A computational exploration of the Corpus Platonicum and its influence on the corpus of Ancient Greek literature
When I was only thirteen years old, I faced one of the hardest decisions in my academic life: the choice between learning ancient Greek or being trained in Computer Science. Back then I opted for ancient Greek and followed my interest in Computer Science outside the school curriculum. Little did I know that I would be able to connect those two seemingly different interests in 2017 at the Center for Hellenic Studies. Although I’d already recognised the potential of computer-aided classical philology when I wrote a very traditional text-critical commentary on parts of Petronius’ Satyrica, it was my subsequent employment at the department of Digital Humanities at the University of Leipzig and involvement in its many collaborations that allowed me to produce my own theories on Historical Language Processing and Complex Computational Philology. Now, in 2017, and thanks to the support of CHS, I finally have the chance to resolve my teenage dilemma by applying my computational and philological knowledge to one of the most influential philosophical corpora in history: the Corpus Platonicum.
The Corpus Platonicum is one of the most well-known works of ancient literature and yet it still has unresolved challenges regarding its tetralogical form and the authorship of some works. For scholars, tracing its ideas through two millennia of Greek literature can be a daunting task that not only requires intimate knowledge of the Corpus Platonicum, but also the reading and manual analysis of several million words of Greek. Fortunately, the last decade of Natural Language Processing has developed promising automated analytical methods to process huge amounts of texts. Furthermore, over this same time period, a lot of work has been going on behind the scenes: the Perseus Digital Library and the Open Greek and Latin Project have digitised and curated the preponderance of the Corpus Platonicum. In collaboration with CHS, in what is called the First Thousand Years of Greek Project, OGL has also made the Definitiones of the Corpus Platonicum machine-actionable. My project is therefore timed to build on the work of Perseus, OGL, and CHS, because now, for the first time in history, it is possible to use computational analyses for the whole Corpus Platonicum. This means we can try to disclose complex patterns and intratexuality in this corpus and can help train a machine to detect platonic thinking in a huge corpus of unclassified ancient Greek text.
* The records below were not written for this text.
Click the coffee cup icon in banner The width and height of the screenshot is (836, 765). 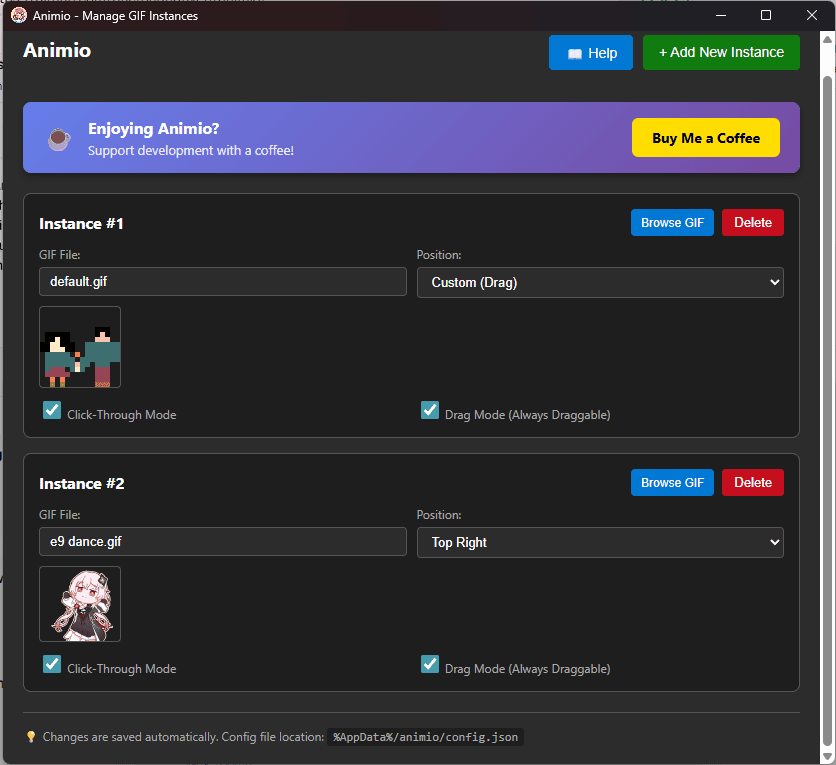(x=59, y=139)
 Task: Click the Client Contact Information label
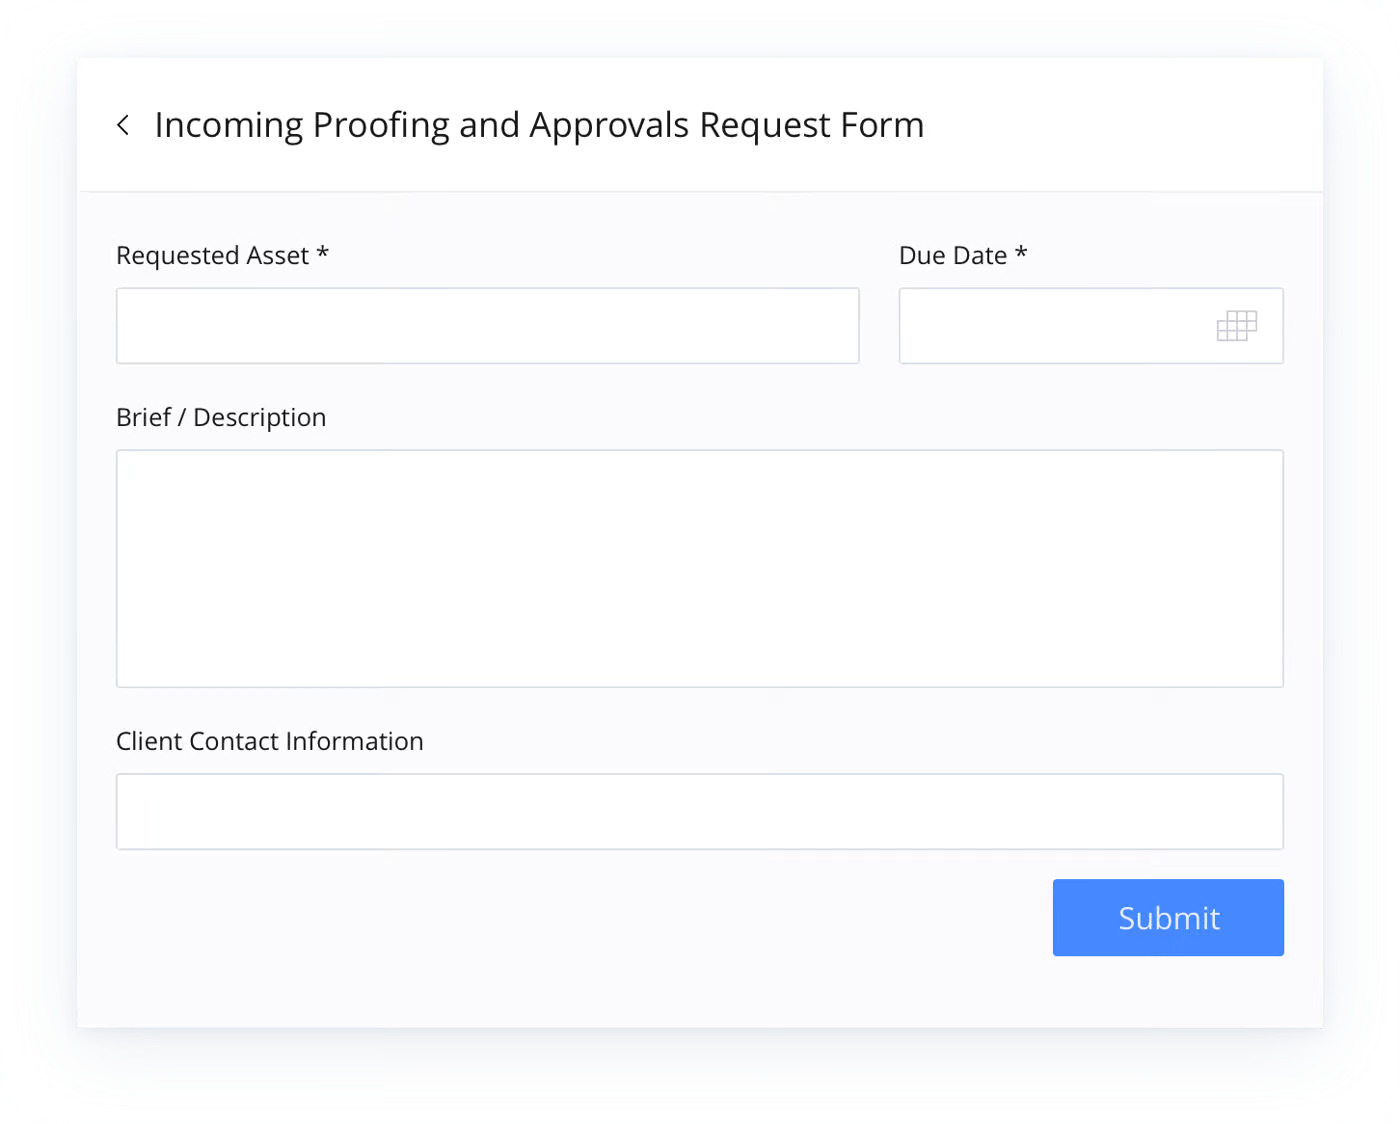(x=270, y=741)
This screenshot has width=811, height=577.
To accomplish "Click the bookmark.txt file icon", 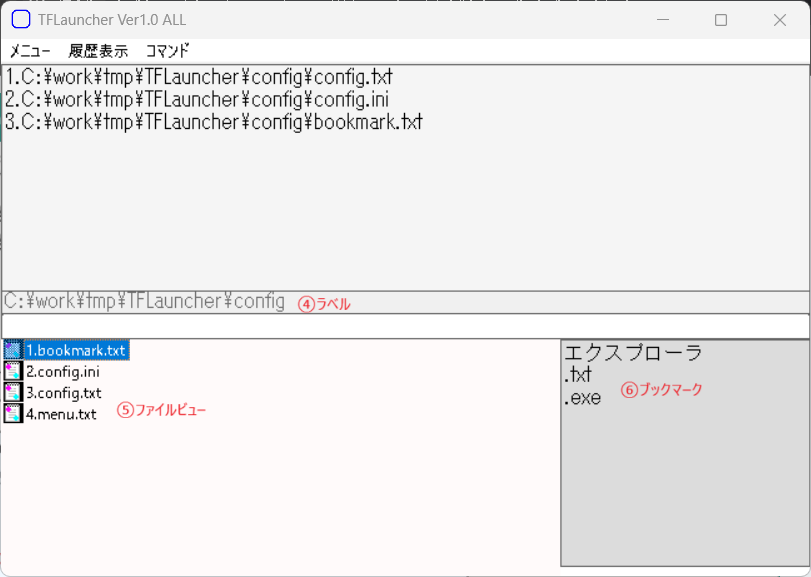I will pos(13,350).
Often, when Classics scholars think of this kind of digital research, they first think of simple search functionality; yet, it offers so much more. Put simply, complex computational textual research can be broken down into a number of analysis and synthesis processes: researchers distil information from the text in individual analyses and can combine them to form more complex arguments. For instance, individual analyses of functional words, co-occurrence of words, topic-modelling, metrical analysis, or morpho-syntactical analysis can be combined for clustering or classifying text. Additionally, the robust citation architecture provided by CTS further allows us to combine the results of relatively simple analyses into a complex decision pattern that can help to cluster the Corpus Platonicum efficiently, revealing information and producing the statistical basis for decisions regarding authorship and intratexual relations. Therefore, my hope is that this will produce a deeper understanding of the intratextual relations within the Corpus Platonicum and the intertextual relations within all Greek literature accessible through CTS citation at OGL and Perseus.
Thomas Koentges is an Akademischer Assistent (Assistant Professor) at the Alexander-von-Humboldt Department of Digital Humanities at the University of Leipzig, Germany. After completing a traditional PhD summa cum laude in Classics (University of Otago, New Zealand), his research broadened and is now located in digital humanities: in particular, the effects of the organization and delivery of cultural heritage metadata on the work of humanities researchers, the computational research of historical languages, topic modelling, digital stemmatology, and citizen science, as well as the research and production of digital editions and the curation of digital images of manuscripts. His topic-modelling methods have been used when researching Latin literature at the University of Leipzig and have since been applied to other morphologically complex languages, including Ancient Greek, Arabic, Sanskrit, and Persian. Several higher education institutions are using the alpha version of his Latent-Dirichlet-Allocation topic modelling app, (Meletē)ToPān v.0.2. During the CHS fellowship he plans to apply these methods to the Corpus Platonicum and the corpus of Greek literature collected and enriched by CHS and the Perseus Project.